DATA RECORDS:
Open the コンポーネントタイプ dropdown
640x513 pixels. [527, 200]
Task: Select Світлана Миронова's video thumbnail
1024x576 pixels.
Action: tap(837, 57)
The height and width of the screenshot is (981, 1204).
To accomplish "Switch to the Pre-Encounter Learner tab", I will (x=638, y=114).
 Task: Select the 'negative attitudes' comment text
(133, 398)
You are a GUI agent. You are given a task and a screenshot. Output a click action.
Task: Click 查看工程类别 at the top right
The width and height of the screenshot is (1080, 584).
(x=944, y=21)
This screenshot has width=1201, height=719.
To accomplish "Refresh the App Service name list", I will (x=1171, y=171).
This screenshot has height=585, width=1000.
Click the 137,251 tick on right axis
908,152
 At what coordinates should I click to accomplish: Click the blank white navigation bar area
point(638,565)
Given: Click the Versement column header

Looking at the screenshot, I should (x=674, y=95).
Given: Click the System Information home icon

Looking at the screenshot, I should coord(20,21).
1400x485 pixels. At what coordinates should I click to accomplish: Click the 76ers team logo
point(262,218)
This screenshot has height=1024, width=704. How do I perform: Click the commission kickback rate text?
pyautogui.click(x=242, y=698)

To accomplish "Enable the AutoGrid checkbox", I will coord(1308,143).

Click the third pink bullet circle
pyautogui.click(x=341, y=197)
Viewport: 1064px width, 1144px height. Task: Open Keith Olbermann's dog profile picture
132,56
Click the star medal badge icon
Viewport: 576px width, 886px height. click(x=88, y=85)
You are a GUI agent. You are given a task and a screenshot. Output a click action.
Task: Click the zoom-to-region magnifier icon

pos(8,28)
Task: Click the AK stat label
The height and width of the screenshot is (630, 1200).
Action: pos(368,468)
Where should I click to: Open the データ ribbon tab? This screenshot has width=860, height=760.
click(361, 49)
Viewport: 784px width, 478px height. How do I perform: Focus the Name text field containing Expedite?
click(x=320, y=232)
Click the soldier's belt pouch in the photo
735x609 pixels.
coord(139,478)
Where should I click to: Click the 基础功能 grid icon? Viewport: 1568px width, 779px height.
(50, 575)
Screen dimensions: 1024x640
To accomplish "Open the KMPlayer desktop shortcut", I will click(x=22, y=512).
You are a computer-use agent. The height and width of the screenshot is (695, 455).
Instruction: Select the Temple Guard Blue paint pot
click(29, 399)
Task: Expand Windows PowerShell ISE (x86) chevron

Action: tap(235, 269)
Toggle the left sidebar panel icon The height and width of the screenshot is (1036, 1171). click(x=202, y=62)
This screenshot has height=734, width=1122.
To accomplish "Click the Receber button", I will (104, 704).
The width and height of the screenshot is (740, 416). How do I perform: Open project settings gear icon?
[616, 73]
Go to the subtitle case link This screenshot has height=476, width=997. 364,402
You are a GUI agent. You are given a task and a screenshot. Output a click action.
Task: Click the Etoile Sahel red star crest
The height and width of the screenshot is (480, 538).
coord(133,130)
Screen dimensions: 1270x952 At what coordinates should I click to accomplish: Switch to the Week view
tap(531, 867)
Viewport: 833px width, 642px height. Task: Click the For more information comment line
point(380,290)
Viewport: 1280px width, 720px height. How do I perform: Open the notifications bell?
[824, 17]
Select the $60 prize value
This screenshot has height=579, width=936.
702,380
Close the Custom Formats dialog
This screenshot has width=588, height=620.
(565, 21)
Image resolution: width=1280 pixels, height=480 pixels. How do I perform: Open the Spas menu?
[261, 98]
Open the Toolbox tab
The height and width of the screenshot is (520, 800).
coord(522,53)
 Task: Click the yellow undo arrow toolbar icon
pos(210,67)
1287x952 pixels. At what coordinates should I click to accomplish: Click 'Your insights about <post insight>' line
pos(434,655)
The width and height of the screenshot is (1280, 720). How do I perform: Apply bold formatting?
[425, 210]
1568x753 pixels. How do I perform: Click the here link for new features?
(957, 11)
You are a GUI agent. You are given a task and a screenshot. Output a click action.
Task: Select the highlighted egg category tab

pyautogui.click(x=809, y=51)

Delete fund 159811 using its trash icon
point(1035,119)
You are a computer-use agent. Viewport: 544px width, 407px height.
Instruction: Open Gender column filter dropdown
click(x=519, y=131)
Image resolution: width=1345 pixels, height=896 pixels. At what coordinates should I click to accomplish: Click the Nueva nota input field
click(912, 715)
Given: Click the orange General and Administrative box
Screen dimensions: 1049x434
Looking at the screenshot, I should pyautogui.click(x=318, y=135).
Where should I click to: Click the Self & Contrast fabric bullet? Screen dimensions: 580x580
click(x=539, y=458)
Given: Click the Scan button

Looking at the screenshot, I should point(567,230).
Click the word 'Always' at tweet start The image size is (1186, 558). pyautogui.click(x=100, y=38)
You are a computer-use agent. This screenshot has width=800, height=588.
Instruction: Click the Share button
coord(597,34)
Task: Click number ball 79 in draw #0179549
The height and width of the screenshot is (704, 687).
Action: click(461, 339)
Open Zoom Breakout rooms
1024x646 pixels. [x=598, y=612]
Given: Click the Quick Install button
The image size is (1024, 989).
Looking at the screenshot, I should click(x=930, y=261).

EXERCISE REQUIREMENTS:
Give only the number of lines in the preceding data that include the word "will".

RESULT OF THIS TASK:
5